### MATERIAL SUPPLIED:
****************************************
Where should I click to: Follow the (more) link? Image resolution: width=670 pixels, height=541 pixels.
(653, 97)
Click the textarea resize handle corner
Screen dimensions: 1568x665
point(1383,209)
****************************************
### GOAL OF THE EXERCISE:
Output all of the material, please, exactly as it stands.

### WRITTEN SOLUTION:
Where should I click to: Follow the (more) link? Image resolution: width=670 pixels, height=541 pixels.
(653, 97)
Click the textarea resize handle corner
Screen dimensions: 1568x665
point(1383,209)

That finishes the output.